Conforme se ha propagado el virus, éste ha llegado a personas de mayor edad, y la tasa de letalidad -de sólo 0.2 por ciento en la tercera semana de marzo- también se ha elevado. Pero la edad promedio de los contagiados sigue siendo relativamente baja: 49 años. En Francia es de 62.5 años y en Italia, de 62 años, de acuerdo con sus informes nacionales más recientes.

Otra explicación de la baja tasa de letalidad es que Alemania ha estado administrándoles pruebas a muchas más personas que la mayoría de los demás países. Eso explica que detecta a personas asintomáticas o que presentan pocos síntomas, con lo cual aumenta el número de los casos conocidos, pero no el número de muertes.

Alemania ha aplicado, porcentualmente, más pruebas que ningún otro país, en promedio 350,000 pruebas cada semana. El objetivo es detectar a toda persona infectada y reducir la tasa de mortalidad.

El sistema hospitalario del país, que ya es sólido, aumentó de 27 mil a 40 mil el número de camas de terapia intensiva dotadas con respiradores, con un promedio de 34 por cada 100,000 habitantes, un índice tres veces superior al de países como Italia.

“Eso reduce en forma automática la tasa de letalidad en las estadísticas”, comentó Kräusslich.

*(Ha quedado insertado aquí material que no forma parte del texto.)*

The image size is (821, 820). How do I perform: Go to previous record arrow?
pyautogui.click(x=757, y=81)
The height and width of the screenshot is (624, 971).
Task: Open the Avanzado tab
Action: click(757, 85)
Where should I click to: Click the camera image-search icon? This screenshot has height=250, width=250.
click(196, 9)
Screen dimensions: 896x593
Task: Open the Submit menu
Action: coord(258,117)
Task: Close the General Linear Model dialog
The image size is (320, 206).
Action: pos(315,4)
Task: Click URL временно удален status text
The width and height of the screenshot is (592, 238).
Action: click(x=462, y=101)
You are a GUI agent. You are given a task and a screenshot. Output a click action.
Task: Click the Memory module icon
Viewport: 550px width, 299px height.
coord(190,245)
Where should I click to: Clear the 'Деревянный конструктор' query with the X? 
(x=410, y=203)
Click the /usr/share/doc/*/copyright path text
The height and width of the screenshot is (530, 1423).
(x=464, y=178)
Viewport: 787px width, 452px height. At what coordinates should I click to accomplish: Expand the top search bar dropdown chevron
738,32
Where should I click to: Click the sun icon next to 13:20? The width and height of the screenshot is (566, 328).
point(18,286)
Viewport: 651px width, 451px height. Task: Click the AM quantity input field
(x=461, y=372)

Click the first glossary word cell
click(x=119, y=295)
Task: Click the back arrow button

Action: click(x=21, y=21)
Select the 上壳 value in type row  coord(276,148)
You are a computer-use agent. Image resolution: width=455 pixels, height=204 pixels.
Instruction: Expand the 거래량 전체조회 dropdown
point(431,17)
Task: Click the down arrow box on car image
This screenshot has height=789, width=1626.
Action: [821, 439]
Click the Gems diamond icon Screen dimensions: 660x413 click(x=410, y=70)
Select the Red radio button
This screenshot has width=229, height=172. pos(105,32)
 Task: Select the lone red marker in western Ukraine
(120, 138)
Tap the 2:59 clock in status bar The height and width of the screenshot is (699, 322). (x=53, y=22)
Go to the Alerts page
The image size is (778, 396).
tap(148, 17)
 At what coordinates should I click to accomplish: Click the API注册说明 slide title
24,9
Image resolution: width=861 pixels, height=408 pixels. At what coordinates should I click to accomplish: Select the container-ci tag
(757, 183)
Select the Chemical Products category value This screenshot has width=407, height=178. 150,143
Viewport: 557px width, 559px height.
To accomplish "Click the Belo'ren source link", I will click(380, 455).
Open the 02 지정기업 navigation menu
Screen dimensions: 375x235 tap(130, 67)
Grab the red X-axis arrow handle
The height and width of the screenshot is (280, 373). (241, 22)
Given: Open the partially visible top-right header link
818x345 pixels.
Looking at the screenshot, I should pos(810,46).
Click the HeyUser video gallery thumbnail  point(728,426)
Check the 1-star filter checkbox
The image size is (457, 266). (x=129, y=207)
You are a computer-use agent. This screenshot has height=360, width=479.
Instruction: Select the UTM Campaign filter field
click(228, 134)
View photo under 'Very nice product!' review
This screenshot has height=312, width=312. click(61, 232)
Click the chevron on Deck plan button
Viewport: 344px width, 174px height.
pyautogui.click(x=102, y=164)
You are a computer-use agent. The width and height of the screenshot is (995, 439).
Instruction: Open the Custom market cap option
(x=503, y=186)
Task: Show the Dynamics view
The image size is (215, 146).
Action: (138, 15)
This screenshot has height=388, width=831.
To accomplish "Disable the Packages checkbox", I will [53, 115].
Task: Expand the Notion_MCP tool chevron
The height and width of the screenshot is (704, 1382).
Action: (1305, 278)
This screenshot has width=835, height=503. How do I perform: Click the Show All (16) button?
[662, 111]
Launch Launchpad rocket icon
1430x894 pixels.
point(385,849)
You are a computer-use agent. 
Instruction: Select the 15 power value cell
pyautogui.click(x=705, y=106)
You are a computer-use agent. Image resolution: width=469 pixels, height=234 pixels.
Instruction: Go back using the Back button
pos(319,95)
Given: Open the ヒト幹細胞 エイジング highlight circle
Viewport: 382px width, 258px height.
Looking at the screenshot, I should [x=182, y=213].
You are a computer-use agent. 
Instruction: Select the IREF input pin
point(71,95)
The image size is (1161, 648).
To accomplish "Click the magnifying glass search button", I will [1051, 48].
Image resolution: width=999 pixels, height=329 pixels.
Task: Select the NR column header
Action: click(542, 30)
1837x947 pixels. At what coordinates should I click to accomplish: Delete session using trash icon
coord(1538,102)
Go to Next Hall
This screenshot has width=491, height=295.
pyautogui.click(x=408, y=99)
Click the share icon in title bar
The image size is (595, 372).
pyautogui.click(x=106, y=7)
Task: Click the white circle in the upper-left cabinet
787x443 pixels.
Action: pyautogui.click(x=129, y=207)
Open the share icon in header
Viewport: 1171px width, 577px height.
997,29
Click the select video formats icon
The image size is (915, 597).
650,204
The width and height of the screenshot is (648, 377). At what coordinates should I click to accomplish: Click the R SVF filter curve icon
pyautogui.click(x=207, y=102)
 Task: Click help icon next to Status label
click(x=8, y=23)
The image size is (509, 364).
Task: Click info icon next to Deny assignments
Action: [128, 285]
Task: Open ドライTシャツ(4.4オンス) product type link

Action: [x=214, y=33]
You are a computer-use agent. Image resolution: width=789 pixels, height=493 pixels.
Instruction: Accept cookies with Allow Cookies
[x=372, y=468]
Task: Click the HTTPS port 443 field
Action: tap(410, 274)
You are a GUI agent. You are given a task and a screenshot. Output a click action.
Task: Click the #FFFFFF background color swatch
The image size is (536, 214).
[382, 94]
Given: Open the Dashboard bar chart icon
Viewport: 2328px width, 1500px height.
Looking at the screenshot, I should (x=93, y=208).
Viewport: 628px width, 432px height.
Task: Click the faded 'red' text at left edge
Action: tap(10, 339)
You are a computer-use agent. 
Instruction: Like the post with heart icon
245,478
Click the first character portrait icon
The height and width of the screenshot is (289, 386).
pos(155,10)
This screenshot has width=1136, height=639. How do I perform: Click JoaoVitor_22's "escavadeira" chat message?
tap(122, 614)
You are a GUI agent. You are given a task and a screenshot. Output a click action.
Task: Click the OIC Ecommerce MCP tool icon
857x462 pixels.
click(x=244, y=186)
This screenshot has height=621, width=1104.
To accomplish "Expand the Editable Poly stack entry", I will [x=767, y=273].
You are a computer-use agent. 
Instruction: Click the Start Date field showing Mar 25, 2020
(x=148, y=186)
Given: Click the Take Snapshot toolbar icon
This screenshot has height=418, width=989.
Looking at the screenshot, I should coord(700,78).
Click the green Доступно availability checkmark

Pero los epidemiólogos y los virólogos, consideran que también existen factores médicos importantes que han mantenido relativamente bajas las cifras de muertes en Alemania, en especial las pruebas y los tratamientos oportunos y generalizados, la gran cantidad de camas de cuidados intensivos y un gobierno confiable cuyas medidas de distanciamiento social son acatadas por casi todos.

El nivel de aceptación de la primera ministra Angela Merkel se ha disparado debido al buen manejo de la pandemia en el país.

“Talvez la mayor fortaleza de Alemania” comentó Kräusslich, “sean las decisiones sensatas que se toman en el nivel gubernamental más alto, junto con la confianza de la población en el gobierno”.